Says who? Says the source of those “fixed’’ comments.
That would be former long-time Colts offensive line coach Howard Mudd.
During a Wednesday appearance on SiriusXM NFL Radio, Mudd clarified his assessment of the Colts’ offensive line, and they fell short of aligning themselves with Irsay’s version. He offered his views to his former boss last August when they were in Canton, Ohio for the Pro Football Hall of Fame induction ceremony for Marvin Harrison and Tony Dungy.
Mudd was somewhat taken aback when Irsay shared those comments with approximately 2,000 season ticket holders at a Town Hall meeting last week.
The money quote from Irsay: “I’m telling you guys, the offensive line is fixed because Howard Mudd told me it’s fixed. If Howard Mudd tells you it’s fixed, it’s fixed.’’
Initially, Mudd noted Irsay’s recollection of their conversation has gotten “a little bit haywire and sideways.’’
“I saw (Irsay) and said, ‘I really like the beginning of what you have there (with) the young guys that you’ve brought in,’’ Mudd told Sirius XM NFL Radio. “He said I said they fixed it. Well, they’re in the process of getting it fixed because they’ve got some guys who I would have liked to have coached.’’
Last year’s draft added center Ryan Kelly, guard/tackle Joe Haeg and tackle Le’Raven Clark to a mix that already featured left tackle Anthony Castonzo and left guard Jack Newhort. Mudd is especially high on Haeg and Kelly.
Haeg reminds Mudd of former standout Colts guard Jack Scott “except he’s even more versatile than that.’’
Haeg became the first rookie since New Orleans’ Kyle Turley in 1998 to start at three different positions. Kelly was one of 11 rookies to start all 16 games.
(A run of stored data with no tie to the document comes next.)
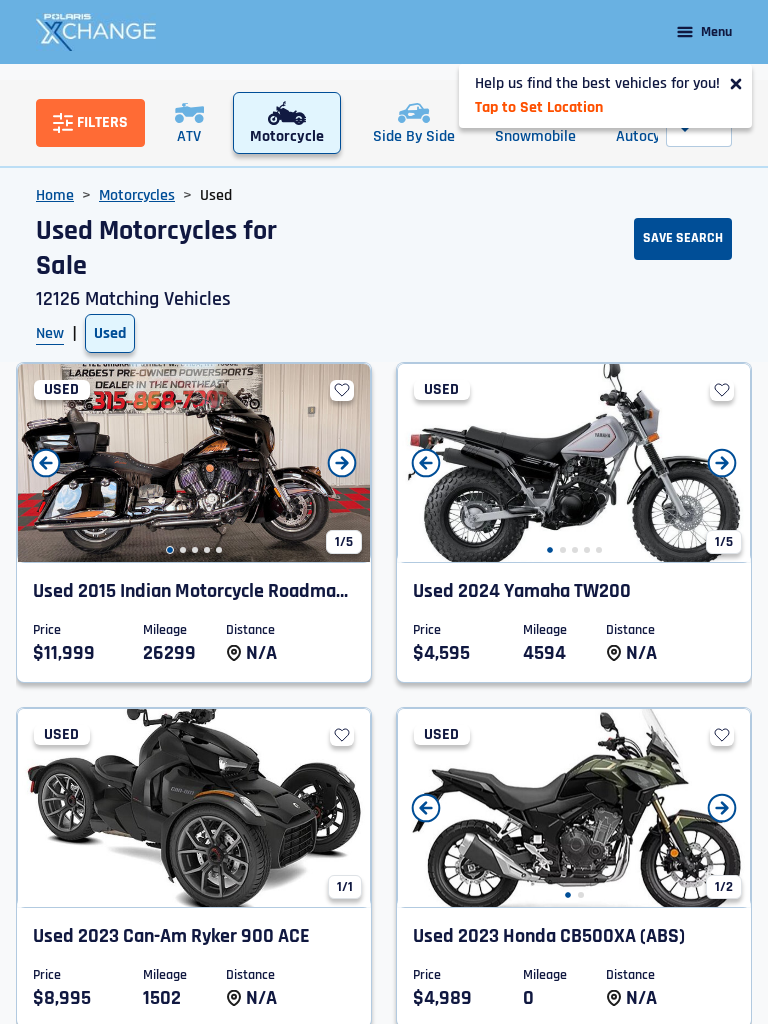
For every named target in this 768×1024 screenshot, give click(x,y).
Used (110, 333)
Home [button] (55, 195)
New (50, 333)
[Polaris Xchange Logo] (96, 32)
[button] (170, 550)
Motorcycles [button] (137, 195)
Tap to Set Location (539, 107)
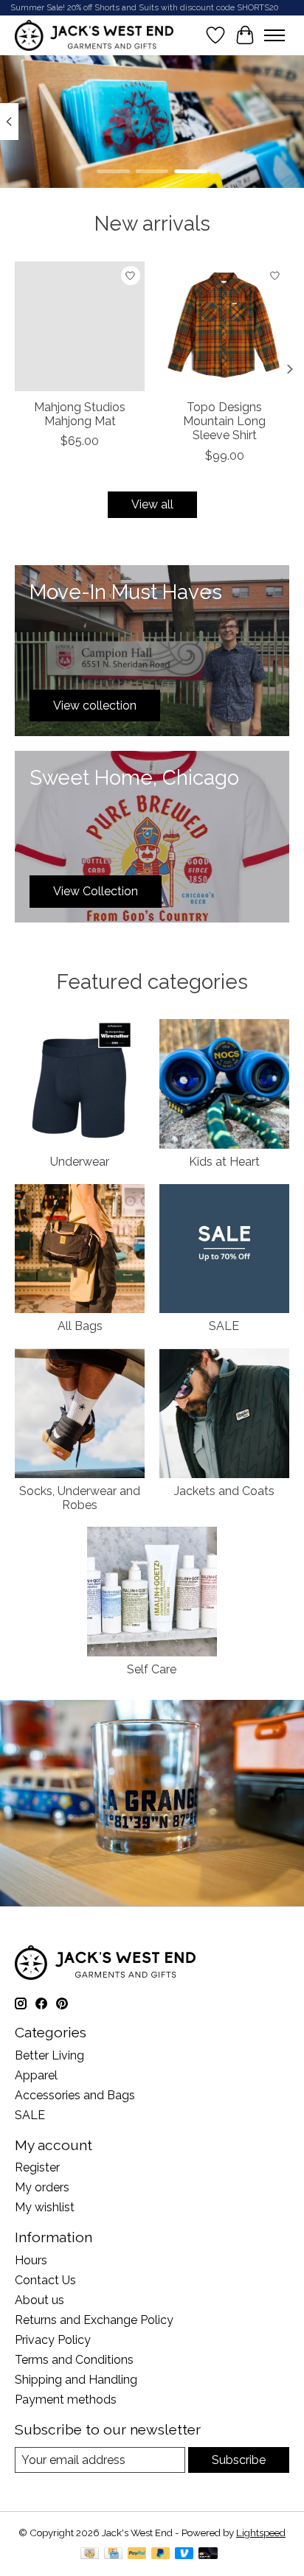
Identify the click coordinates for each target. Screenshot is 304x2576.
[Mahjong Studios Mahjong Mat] (80, 326)
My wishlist (45, 2207)
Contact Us (45, 2280)
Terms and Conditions (74, 2360)
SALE (224, 1326)
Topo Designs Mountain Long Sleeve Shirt (224, 421)
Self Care (151, 1669)
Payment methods (66, 2400)
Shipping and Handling (76, 2380)
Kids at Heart (224, 1162)
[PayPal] (137, 2554)
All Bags (80, 1326)
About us (39, 2300)
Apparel (36, 2075)
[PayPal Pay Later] (160, 2554)
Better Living (49, 2055)
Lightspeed (261, 2532)
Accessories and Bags (75, 2095)
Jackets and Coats (224, 1491)
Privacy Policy (53, 2340)
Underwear (79, 1162)
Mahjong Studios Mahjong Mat (79, 414)
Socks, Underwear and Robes (79, 1498)
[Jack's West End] (94, 35)
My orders (42, 2187)
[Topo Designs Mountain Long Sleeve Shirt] (224, 326)
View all (152, 504)
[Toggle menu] (274, 35)
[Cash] (89, 2554)
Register (37, 2167)
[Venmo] (184, 2554)
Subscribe (239, 2460)
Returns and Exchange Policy (94, 2320)
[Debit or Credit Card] (208, 2554)
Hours (31, 2260)
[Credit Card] (113, 2554)
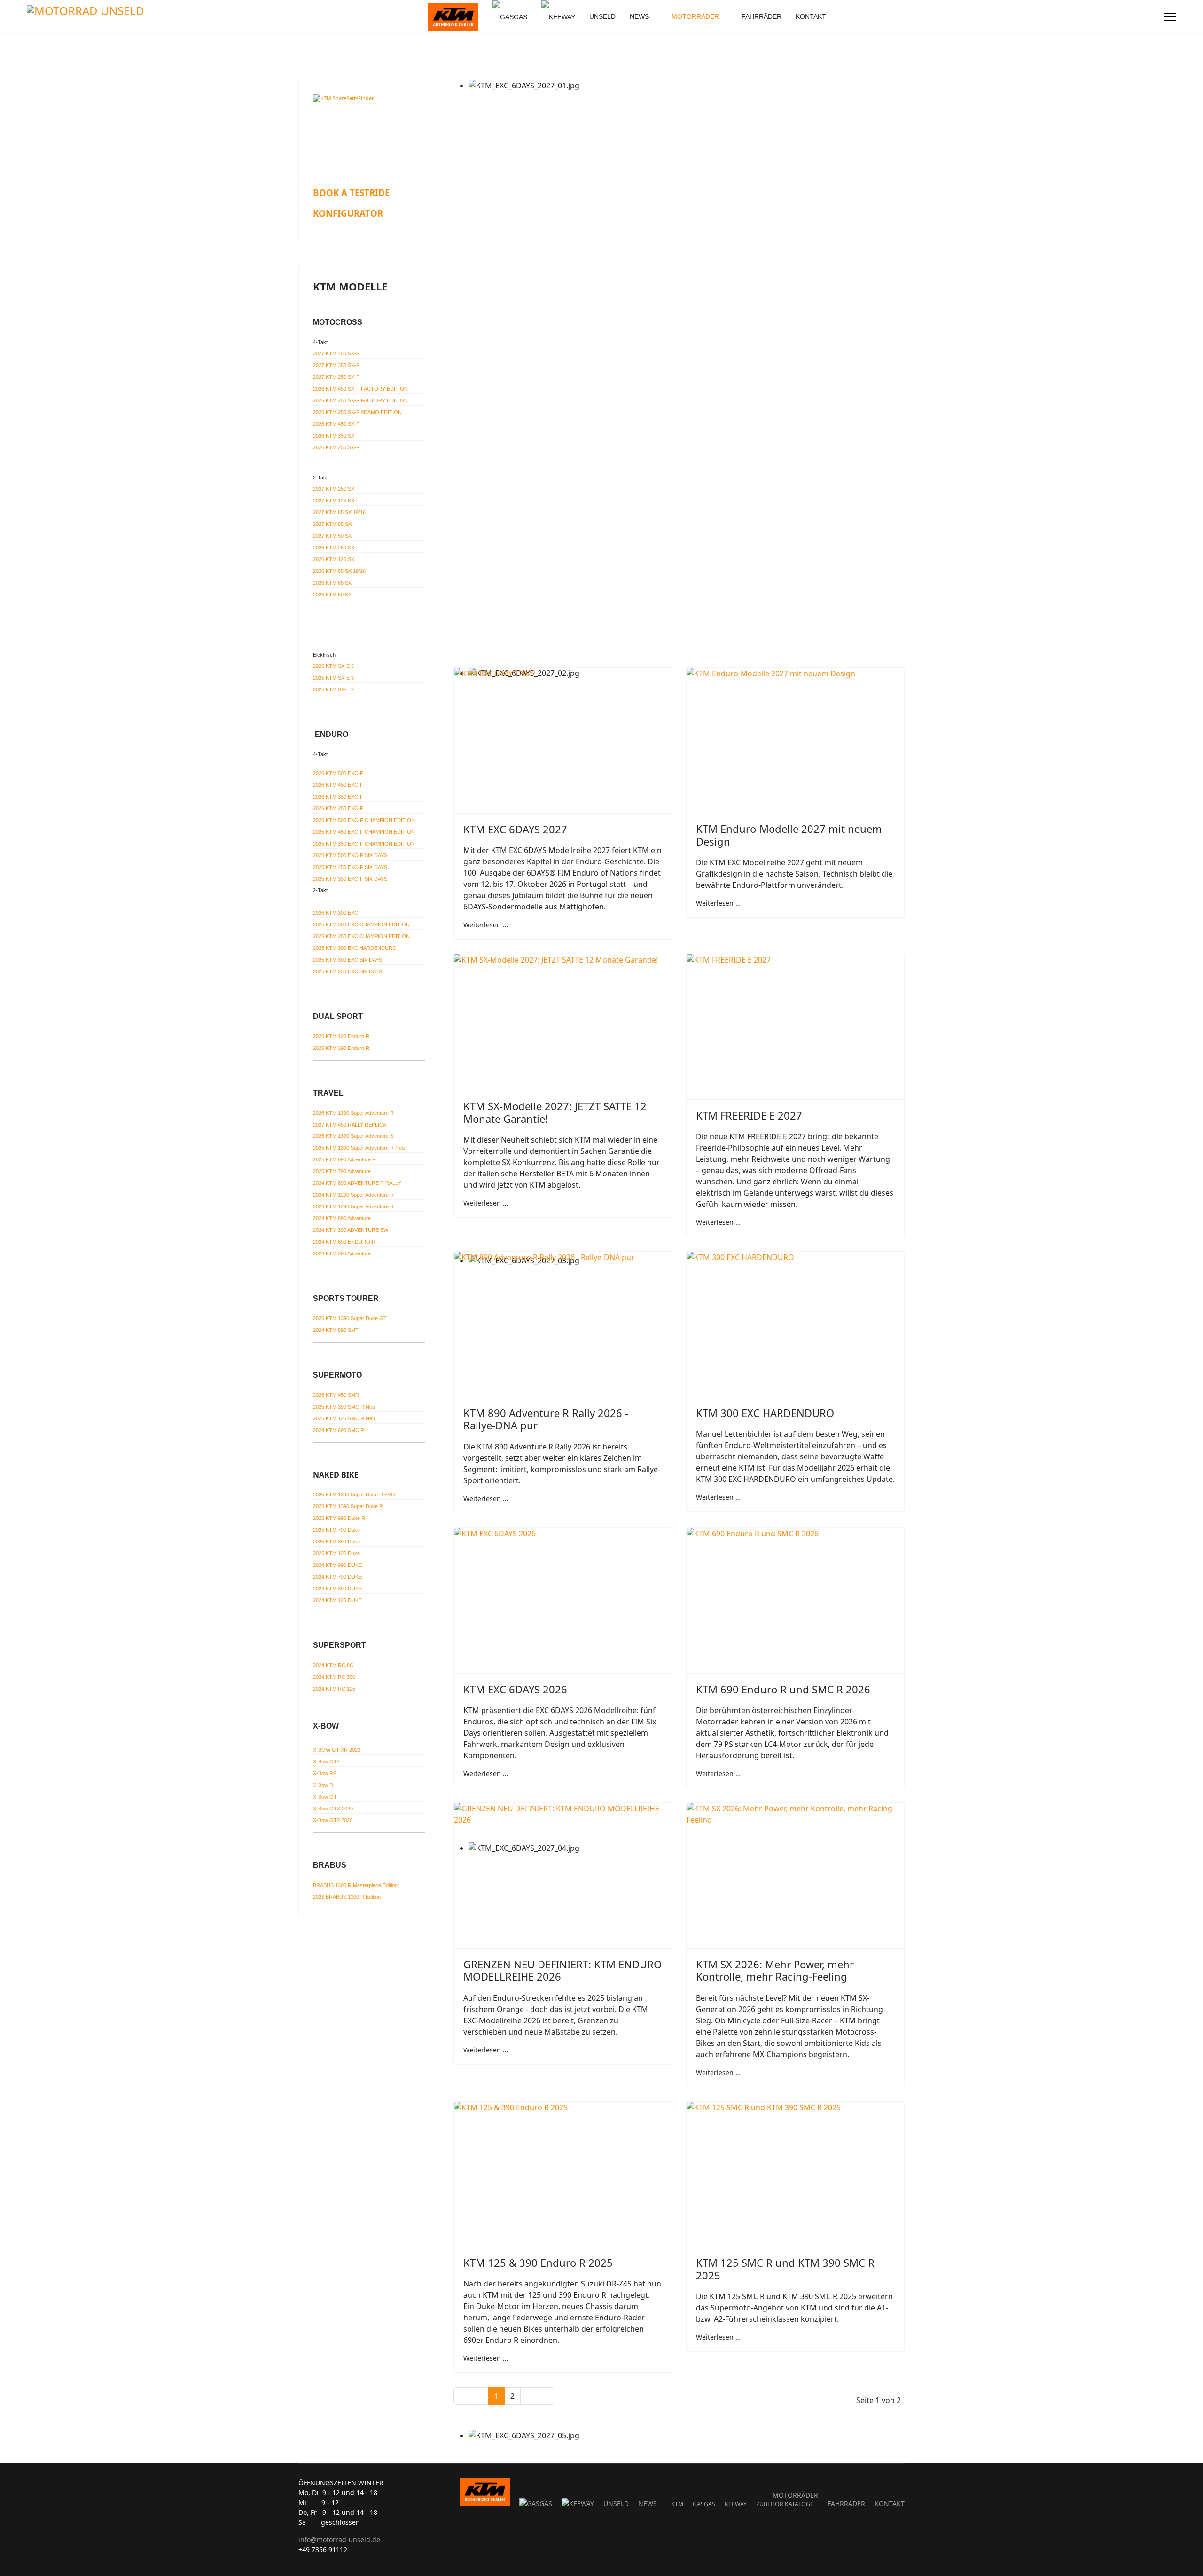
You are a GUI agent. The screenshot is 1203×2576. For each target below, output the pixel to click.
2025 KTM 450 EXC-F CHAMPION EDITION (364, 832)
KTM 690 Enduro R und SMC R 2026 (783, 1689)
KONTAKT (811, 16)
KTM (677, 2504)
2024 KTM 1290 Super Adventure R (353, 1195)
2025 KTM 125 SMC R (344, 1418)
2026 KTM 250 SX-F (336, 447)
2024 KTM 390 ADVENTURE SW (350, 1230)
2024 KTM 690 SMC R (338, 1430)
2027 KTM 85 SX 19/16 (339, 512)
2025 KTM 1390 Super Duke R (348, 1506)
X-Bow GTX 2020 (333, 1808)
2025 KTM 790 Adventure (342, 1171)
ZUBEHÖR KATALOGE (784, 2504)
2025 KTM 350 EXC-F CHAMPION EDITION (364, 843)
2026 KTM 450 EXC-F (338, 785)
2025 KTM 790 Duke (336, 1530)
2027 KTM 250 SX (333, 489)
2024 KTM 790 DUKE (337, 1577)
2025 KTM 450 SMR (336, 1395)
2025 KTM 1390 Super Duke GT (350, 1318)
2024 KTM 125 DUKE (337, 1600)
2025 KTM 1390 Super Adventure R (359, 1148)
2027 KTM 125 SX (333, 500)
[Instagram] (1152, 17)
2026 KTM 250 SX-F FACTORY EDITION (360, 400)
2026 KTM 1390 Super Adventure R (353, 1113)
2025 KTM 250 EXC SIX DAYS (347, 971)
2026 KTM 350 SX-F (336, 435)
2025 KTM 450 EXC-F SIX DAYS (350, 867)
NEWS (639, 16)
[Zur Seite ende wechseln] (546, 2396)
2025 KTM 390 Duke (336, 1541)
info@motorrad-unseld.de (339, 2539)
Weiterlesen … (485, 924)
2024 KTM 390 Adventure (342, 1253)
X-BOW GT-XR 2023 (336, 1750)
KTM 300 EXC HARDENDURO (765, 1413)
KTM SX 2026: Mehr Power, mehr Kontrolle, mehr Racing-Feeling (775, 1970)
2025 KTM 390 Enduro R (341, 1048)
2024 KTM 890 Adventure (342, 1218)
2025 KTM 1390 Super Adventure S (353, 1136)
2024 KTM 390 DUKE (337, 1588)
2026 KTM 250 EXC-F (338, 808)
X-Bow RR (325, 1773)
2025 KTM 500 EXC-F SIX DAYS (350, 855)
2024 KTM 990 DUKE (337, 1565)
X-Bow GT (325, 1797)
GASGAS (704, 2504)
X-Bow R (323, 1785)
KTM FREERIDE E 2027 (749, 1115)
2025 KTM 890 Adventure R (344, 1159)
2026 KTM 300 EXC (335, 913)
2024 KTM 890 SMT (336, 1330)
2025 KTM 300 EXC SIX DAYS (347, 960)
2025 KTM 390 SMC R (344, 1406)
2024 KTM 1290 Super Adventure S (353, 1206)
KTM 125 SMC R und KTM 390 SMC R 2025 (785, 2268)
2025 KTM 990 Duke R (339, 1518)
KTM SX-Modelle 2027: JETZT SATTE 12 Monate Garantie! (555, 1112)
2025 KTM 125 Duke (336, 1553)
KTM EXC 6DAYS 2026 (515, 1689)
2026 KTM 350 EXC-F (338, 796)
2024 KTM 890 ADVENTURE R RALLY (357, 1183)
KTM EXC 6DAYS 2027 (515, 829)
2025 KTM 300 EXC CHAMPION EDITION (361, 924)
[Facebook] (1137, 17)
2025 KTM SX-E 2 (333, 689)
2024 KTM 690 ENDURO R (344, 1242)
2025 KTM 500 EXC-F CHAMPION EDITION (364, 820)
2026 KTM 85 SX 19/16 (339, 571)
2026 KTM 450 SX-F (336, 424)
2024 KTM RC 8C (333, 1665)
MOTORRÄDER (695, 16)
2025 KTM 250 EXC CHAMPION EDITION (361, 936)
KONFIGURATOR (348, 213)
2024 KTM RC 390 (334, 1677)
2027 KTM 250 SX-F (336, 377)
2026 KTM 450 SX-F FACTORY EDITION (360, 388)
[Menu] (1170, 16)
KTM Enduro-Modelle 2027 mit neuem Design (789, 835)
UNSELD (602, 16)
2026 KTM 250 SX (333, 547)
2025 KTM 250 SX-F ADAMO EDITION (357, 412)
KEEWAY (736, 2504)
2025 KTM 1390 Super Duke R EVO (354, 1494)
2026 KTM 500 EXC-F (338, 773)
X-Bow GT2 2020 (332, 1820)
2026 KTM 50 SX (332, 594)
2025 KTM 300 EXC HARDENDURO (355, 948)
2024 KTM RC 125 (334, 1688)
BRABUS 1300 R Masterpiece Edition (355, 1885)
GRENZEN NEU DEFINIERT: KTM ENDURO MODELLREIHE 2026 (562, 1970)
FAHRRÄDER (761, 16)
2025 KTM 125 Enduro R (341, 1036)
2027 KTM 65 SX (332, 524)
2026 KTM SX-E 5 (333, 666)
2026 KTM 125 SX (333, 559)
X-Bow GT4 (326, 1761)
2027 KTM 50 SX (332, 536)
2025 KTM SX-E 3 (333, 678)
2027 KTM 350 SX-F (336, 365)
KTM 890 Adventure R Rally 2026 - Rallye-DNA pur (545, 1419)
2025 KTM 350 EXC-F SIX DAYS (350, 879)
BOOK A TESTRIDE (351, 192)
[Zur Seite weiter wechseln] (529, 2396)
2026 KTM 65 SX (332, 583)
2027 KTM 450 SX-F (336, 353)
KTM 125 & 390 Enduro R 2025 (538, 2262)
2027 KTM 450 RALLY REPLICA (349, 1124)
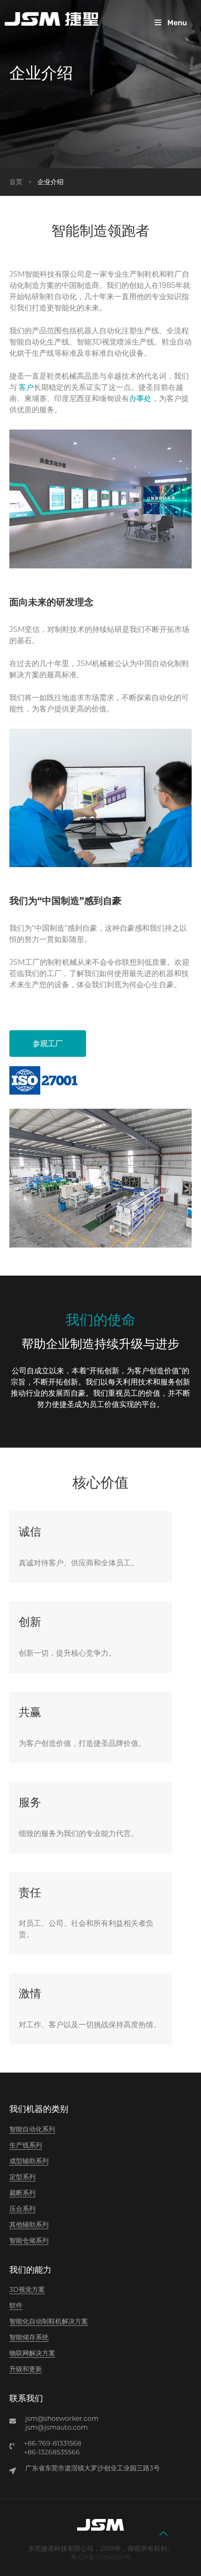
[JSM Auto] (51, 19)
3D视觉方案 (27, 2289)
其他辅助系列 (29, 2224)
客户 (26, 387)
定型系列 (22, 2177)
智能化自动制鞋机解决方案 (48, 2321)
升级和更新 (25, 2369)
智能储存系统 (29, 2337)
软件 (15, 2305)
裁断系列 (22, 2193)
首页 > (22, 182)
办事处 (140, 398)
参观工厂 (48, 1043)
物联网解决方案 (32, 2353)
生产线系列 (25, 2145)
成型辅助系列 (29, 2161)
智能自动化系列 (32, 2129)
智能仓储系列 (29, 2240)
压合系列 (22, 2208)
“If they don’t get hurt and stay together and all that kind of stuff, I think the physical stuff is there,’’ Mudd said of the Colts’ offensive line personnel. “Two of those guys – Kelly and Haeg – they’ve demonstrated the mental (toughness) to go out there and scrap and not give and be determined to get the job done.
“Those are interesting characteristics to have.’’
The development of the offensive line has been an on-going project for the Colts since Luck’s arrival in 2012. He’s played behind 35 different starting combinations in his 70 regular-season starts, and dealt with constant abuse in the pocket. Luck has been sacked 156 times in those 70 games and the Colts have allowed a league-high 578 QB hits since ’12.
Luck has missed 10 games the last two seasons and is in the midst of rehabilitation after undergoing January surgery to repair a torn labrum in his right shoulder. He missed the team’s offseason work and has yet to start throwing.
“For sure they’ve got to keep No. 12 healthy,’’ Mudd said.